Des endroits adaptés ont-ils été réaménagés pour stocker ces bagages oubliés ?

A qui fait-on prendre les risques ? A la dizaine d’agents de sécurité qui restent à côté du bagage avant qu’on ne fasse sauter ?  Ou à un seul (ou deux) chargé (s), une fois le bagage « reniflé » de le stocker dans un lieu adapté ? Aux voyageurs que, de fait, on agglutine à proximité de la zone « de danger » puis qu’on pousse en rangs serrés vers les esplanades extérieures où, comble de malchance, se sont produits les derniers assassinats au couteau, en limite de zone « sécurisée » (et de responsabilité du système de transport) ?
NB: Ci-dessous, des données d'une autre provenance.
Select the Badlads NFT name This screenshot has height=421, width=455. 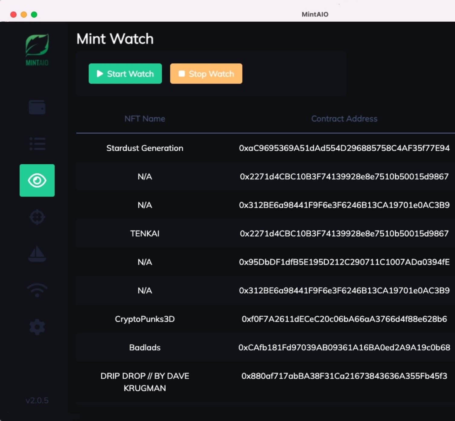(145, 347)
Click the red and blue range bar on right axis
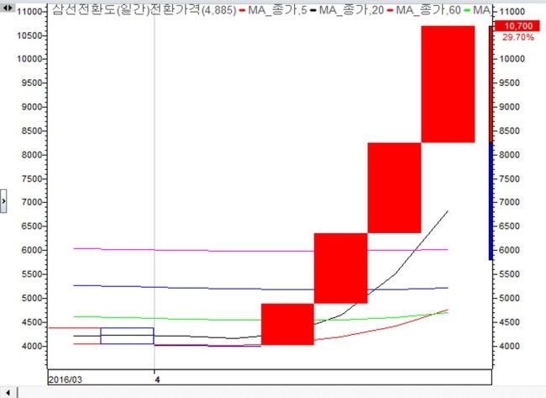This screenshot has height=398, width=546. (491, 143)
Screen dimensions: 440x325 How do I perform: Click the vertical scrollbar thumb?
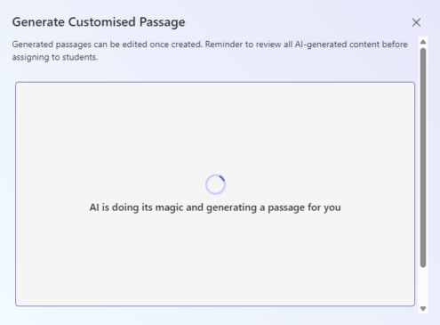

Oserons-nous nous avouer que, quelles que soient les mesures prises, leur efficacité présumée, leur coût, les risques énormes qu’ils font prendre à la pérennité du système de transport, le climat anxiogène permanent dans lequel ils plongent les voyageurs du quotidien et au-delà tous les citoyens, nous ne saurons garantir à tout-e un chacun-e une sécurité absolue ? Les derniers événements le montrent bien.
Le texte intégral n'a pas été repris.